WHAT THIS TASK INVOLVES> Where the word "Given" occurs in a line of the data, return the whole line.

EXCERPTED DATA>
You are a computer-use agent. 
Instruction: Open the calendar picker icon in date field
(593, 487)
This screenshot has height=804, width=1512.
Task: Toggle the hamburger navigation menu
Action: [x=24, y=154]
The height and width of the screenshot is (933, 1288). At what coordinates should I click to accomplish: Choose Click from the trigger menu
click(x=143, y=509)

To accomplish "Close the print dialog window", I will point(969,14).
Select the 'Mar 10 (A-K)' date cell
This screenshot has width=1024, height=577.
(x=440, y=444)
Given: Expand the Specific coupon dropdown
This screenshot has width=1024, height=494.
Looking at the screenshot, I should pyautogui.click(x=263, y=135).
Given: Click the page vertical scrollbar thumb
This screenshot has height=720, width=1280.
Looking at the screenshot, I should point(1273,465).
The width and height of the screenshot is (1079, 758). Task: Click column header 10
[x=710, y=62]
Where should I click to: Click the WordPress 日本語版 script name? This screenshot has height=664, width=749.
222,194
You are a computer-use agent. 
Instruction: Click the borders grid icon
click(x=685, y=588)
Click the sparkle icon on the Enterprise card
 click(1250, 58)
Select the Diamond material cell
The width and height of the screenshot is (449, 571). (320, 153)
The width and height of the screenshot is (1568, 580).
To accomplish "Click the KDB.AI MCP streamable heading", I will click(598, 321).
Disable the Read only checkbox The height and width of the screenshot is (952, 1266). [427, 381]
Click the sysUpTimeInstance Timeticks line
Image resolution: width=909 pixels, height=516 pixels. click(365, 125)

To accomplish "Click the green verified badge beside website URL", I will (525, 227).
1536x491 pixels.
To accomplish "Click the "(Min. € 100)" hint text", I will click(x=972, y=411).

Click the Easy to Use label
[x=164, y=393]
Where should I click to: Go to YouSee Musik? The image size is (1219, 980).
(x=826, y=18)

TASK ANSWER>
Given: Expand the Specific coupon dropdown
Given: Click the page vertical scrollbar thumb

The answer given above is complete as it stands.